→ Assignment
Skipping all pictures, print exactly the lines below from the one with "Click the heading H icon in sidebar" through the final line.

━━━

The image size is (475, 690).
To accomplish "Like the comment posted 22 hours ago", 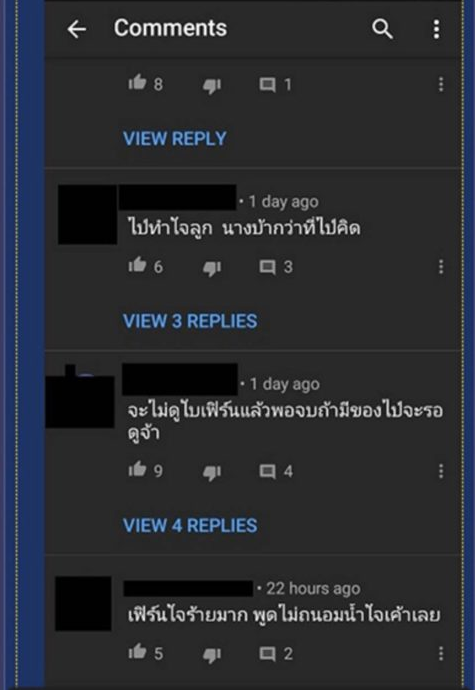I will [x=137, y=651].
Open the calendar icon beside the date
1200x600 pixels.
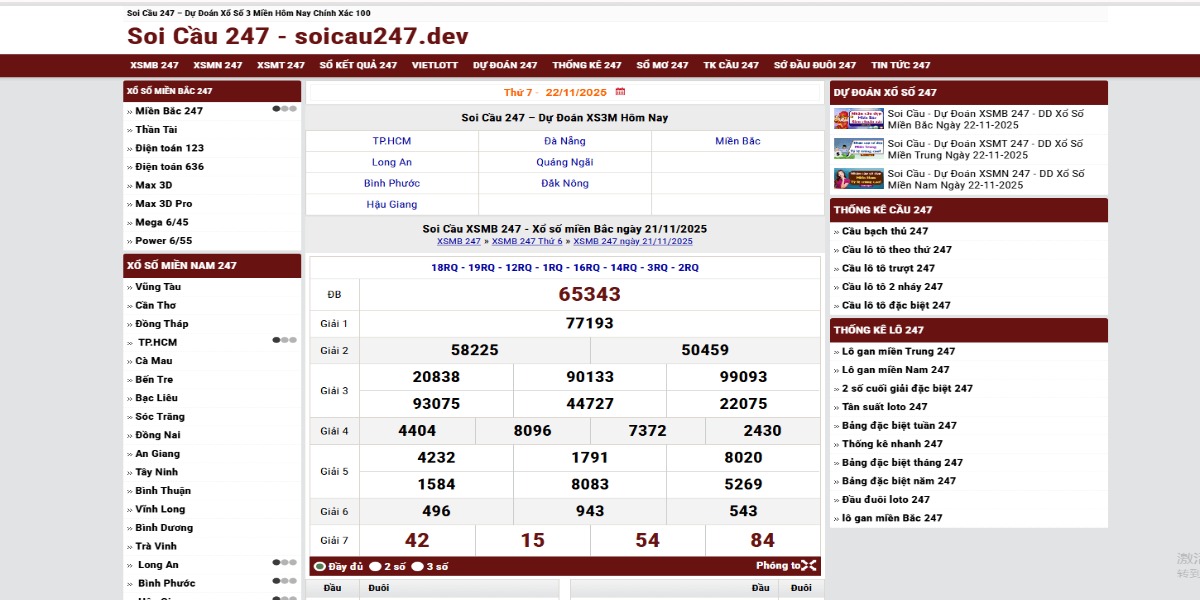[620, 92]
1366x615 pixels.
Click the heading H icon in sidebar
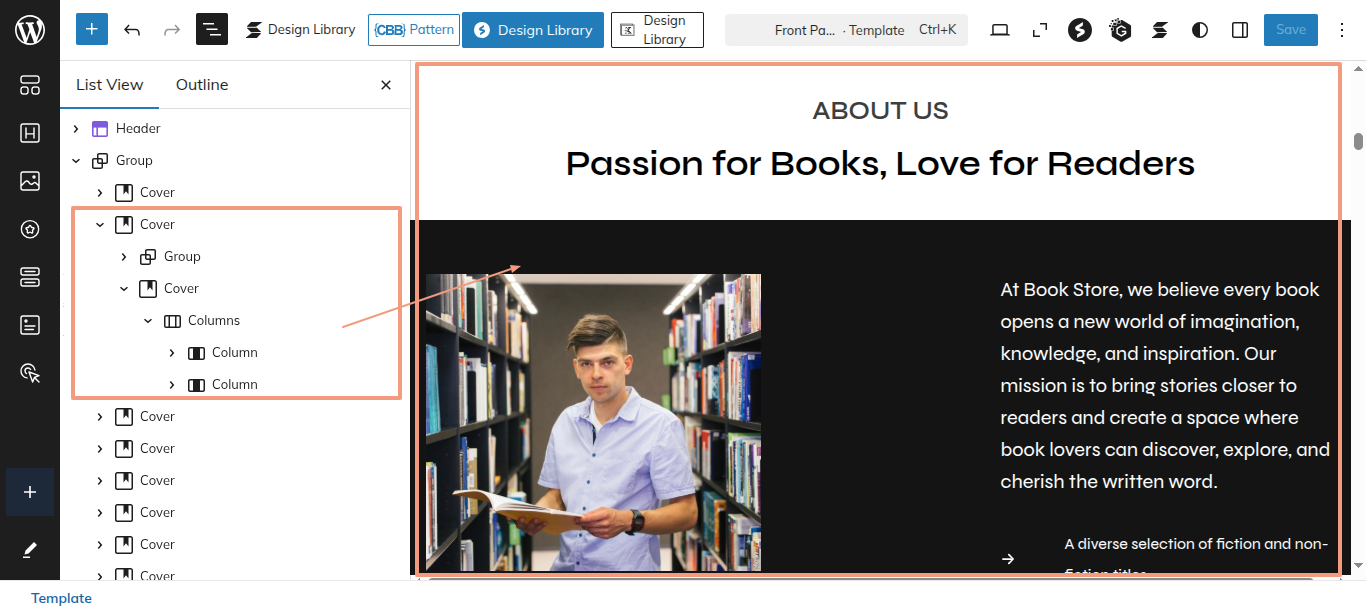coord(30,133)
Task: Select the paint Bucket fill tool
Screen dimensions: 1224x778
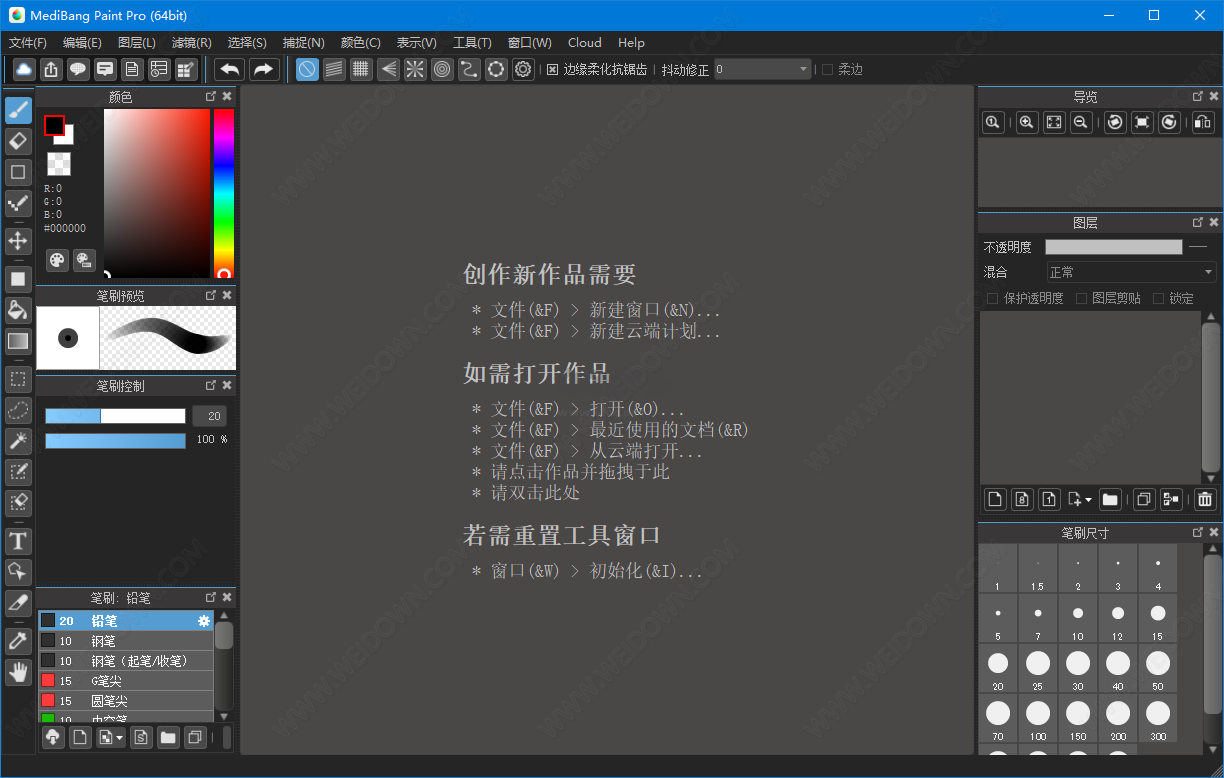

━━━

→ Solution for this exercise
Click the heading H icon in sidebar
coord(30,133)
Task: Select the paint Bucket fill tool
Screen dimensions: 1224x778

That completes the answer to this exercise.